Create Test Method for Real Solutions

Create a test method, testRealSolution, to verify that quadraticSolver returns the right value for real solutions. For example, the equation $x^{2} - 3x + 2 = 0$ has real solutions $x = 1$ and $x = 2$. This method calls quadraticSolver with the inputs of this equation. The solution, expSolution, is [2,1].

Use the matlab.unittest.TestCase method, verifyEqual to compare the output of the function, actSolution, to the desired output, expSolution. If the qualification fails, the test continues execution.


% Copyright 2015 The MathWorks, Inc.

function testRealSolution(testCase)
    actSolution = quadraticSolver(1,-3,2);
    expSolution = [2,1];
    testCase.verifyEqual(actSolution,expSolution)
end 

Add this function inside the methods (Test) block.

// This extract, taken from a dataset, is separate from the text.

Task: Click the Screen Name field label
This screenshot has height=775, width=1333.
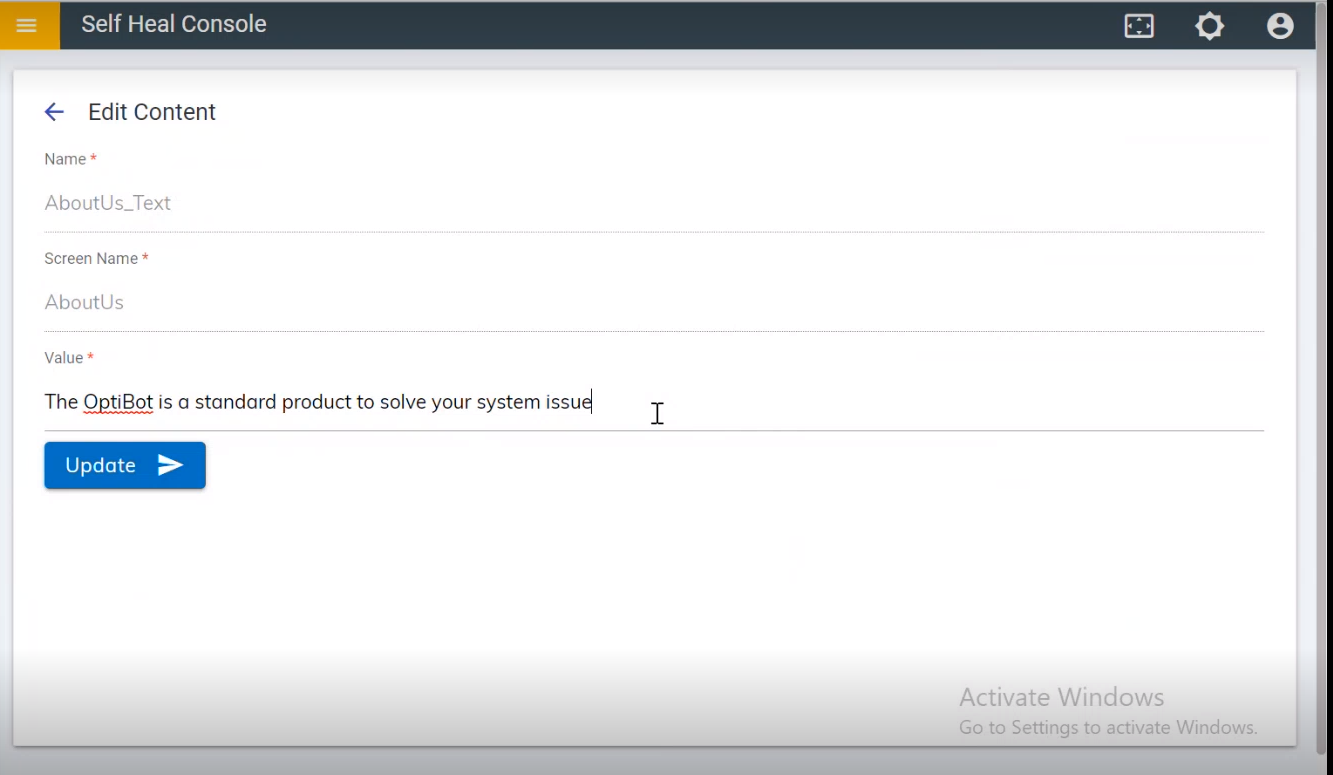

Create Test Method for Imaginary Solutions

Create a test to verify that quadraticSolver returns the right value for imaginary solutions. For example, the equation $x^{2} - 2x + 10 = 0$ has imaginary solutions $x = -1 + 3i$ and $x = -1 - 3i$. Add this function, testImaginarySolution, inside the methods (Test) block.


% Copyright 2015 The MathWorks, Inc.

function testImaginarySolution(testCase)
    actSolution = quadraticSolver(1,2,10);
    expSolution = [-1+3i, -1-3i];
    testCase.verifyEqual(actSolution,expSolution)
end

The order of the tests within the block does not matter.

Save Class Definition

The following is the complete SolverTest class definition. Save this file in a folder on your MATLAB path.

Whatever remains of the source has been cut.